Turning the project into apartments also allows the company to set aside a portion of the units for workforce housing, Jacobs added.
The new apartments come at a time when The Biggest Little City is in the midst of a housing crisis, with demand for housing exceeding existing supply.
Jacobs Entertainment came under fire after tearing down several old motels his company acquired in the proposed entertainment district. The motels, which included derelict properties, served as de facto low-income housing for residents on the lower end of Reno’s economic ladder.
Jacobs did not apologize for getting rid of the old properties, describing their conditions as deplorable and unsuitable for residents.
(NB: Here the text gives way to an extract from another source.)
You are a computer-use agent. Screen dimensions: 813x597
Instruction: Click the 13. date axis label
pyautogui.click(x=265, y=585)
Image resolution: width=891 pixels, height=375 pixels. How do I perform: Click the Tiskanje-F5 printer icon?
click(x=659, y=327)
Jonathan Boulware, vice president of Nevada operations for Jacobs Entertainment, echoed that sentiment in 2018 when the decision has been made to remodel the Crest Inn — one of two old motels that Jacobs decided to redevelop instead.
“From day one, it was apparent that our residents were made up of children, single parents, elderly people and people with disabilities who lived in absolutely filthy, unlivable and unacceptable conditions,” Boulware said. “It is simply unacceptable.”
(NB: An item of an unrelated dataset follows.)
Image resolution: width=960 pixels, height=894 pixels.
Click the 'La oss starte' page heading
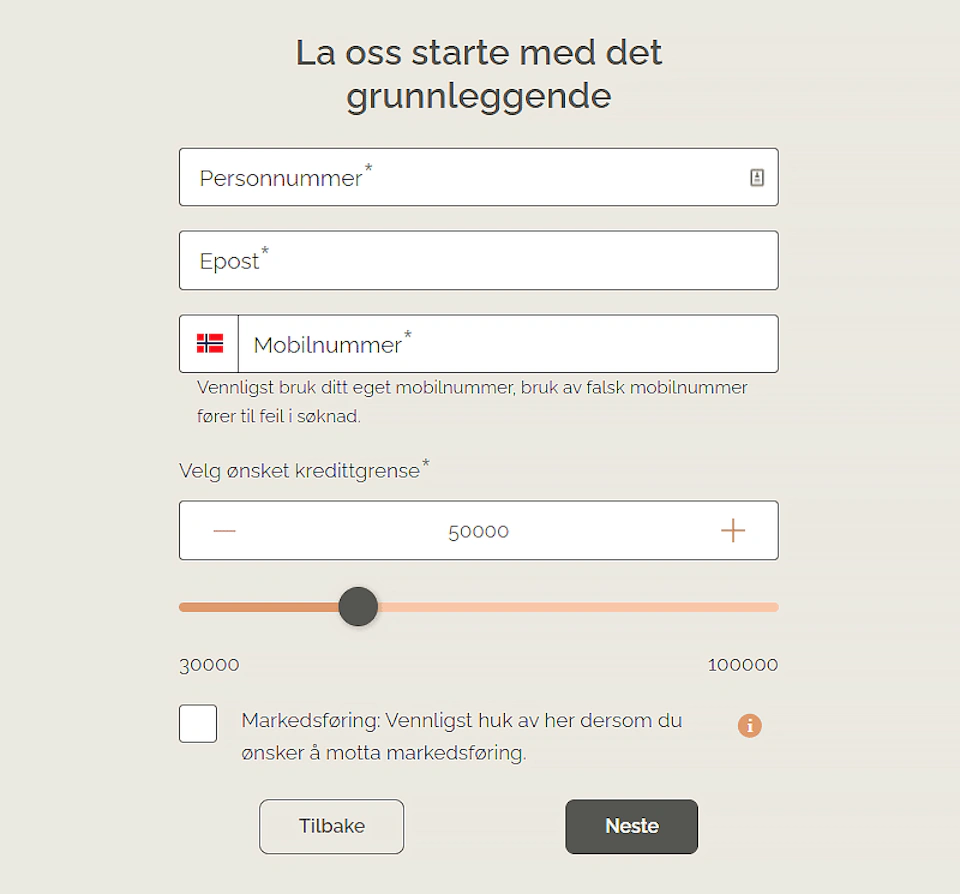[x=479, y=74]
Jacobs has also pledged to set aside 10% of every housing property his company renovates or rebuilds for affordable housing for seniors or the workforce. The 10% pledge was first applied to the renovated Crest Inn, which is now known as Renova Apartments, and still applies to 245 North Arlington, according to Jacobs.
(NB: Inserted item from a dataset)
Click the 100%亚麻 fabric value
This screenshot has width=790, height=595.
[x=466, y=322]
Critics, however, argue that senior or labor units represent only a fraction of the housing supply that was removed from the downtown core by the demolition of Jacobs’ other motel acquisitions. In response, Jacobs offered to donate land for a new 1,000 unit affordable workforce housing project that he wants the City of Reno and the Reno Housing Authority to oversee. The city and RHA are reviewing the proposal.
As for 245 North Arlington, Jacobs expects the project to take 12 months to build.
The new apartment project was welcomed by Reno Mayor Hillar Schieve.
“The City of Reno is continuously looking for solutions to resolve Reno’s housing crisis,” Schieve said in a statement. “It is essential that we explore housing types at all levels to reduce the current pressure on the market. I appreciate all the developers who help create private and public partnerships to bring more infill housing projects to market and to our downtown.
Jason Hidalgo covers business and technology for the Reno Gazette Journal, and also reviews the latest video games. Follow him on Twitter @jasonhidalgo. Do you like this content ? Support local journalism with a RGJ digital subscription.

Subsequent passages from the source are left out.